Jacques-Elie Favrot, collaborateur du député LFI Raphaël Arnault, a formellement nié ce dimanche toute implication dans la mort de Quentin Deranque, un militant identitaire tragiquement décédé après une agression à Lyon. Les accusations proviennent du collectif d'extrême-droite Nemesis, qui soutient que Favrot aurait participé à l'agression survenue en marge d'une conférence animée par l'eurodéputée LFI Rima Hassan.

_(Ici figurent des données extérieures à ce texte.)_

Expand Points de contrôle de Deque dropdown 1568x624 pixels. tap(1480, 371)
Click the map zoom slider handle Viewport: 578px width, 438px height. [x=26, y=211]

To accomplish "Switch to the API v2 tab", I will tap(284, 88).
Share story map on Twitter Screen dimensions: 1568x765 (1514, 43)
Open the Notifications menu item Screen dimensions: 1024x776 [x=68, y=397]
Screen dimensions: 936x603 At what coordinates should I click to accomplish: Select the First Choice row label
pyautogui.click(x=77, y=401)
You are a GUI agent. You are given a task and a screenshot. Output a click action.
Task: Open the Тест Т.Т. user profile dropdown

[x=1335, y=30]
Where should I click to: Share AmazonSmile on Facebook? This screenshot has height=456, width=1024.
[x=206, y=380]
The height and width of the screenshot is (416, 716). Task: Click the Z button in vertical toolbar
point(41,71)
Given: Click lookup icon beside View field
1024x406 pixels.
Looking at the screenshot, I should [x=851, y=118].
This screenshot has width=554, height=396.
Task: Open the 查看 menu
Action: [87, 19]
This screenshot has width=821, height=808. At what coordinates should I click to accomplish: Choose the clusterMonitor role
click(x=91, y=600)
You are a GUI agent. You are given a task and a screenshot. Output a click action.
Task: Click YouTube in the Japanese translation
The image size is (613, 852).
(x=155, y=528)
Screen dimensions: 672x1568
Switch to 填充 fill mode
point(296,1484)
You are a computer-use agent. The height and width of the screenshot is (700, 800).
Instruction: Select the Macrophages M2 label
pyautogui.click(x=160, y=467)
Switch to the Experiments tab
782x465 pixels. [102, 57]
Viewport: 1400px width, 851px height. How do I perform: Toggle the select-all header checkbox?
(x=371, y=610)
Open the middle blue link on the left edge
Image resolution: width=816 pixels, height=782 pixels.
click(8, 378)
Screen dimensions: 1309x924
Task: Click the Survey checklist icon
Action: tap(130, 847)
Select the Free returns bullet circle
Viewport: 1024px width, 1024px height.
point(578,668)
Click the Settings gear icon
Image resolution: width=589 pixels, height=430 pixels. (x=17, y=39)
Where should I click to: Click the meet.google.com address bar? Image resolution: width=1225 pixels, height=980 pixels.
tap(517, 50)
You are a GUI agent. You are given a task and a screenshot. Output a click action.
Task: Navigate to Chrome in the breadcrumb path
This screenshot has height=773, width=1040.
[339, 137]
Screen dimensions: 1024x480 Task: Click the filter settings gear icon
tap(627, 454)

Dans un communiqué, Maître Sayn, l'avocat de Favrot, a déclaré : "Jacques-Elie Favrot dément formellement être responsable de ce drame". Trois jours après l'incident, Favrot, sous pression médiatique, a décidé de se retirer temporairement de ses fonctions d'assistant parlementaire. Son avocat a précisé : "Il est menacé de mort par l'extrême droite à travers le pays et en Europe, il ne peut donc assumer ses fonctions correctement".
En réponse aux accusations, Favrot prévoit de déposer une plainte en diffamation contre ceux qui l'accusent d'être lié à la mort de Quentin Deranque. Ce développement soulève des questions sur la sécurité des élus et des collaborateurs, comme l'indique le politologue Jean-Michel Morel en soulignant l'escalade de la violence politique en France.
Cette affaire, qui a suscité une vive polémique, montre une fracture croissante dans le paysage politique français, où des menaces physiques deviennent une réalité pour certains acteurs en raison de leurs affiliations idéologiques. Pour un suivi complet de la situation, il sera crucial de surveiller l'évolution des enquêtes et des réactions officielles.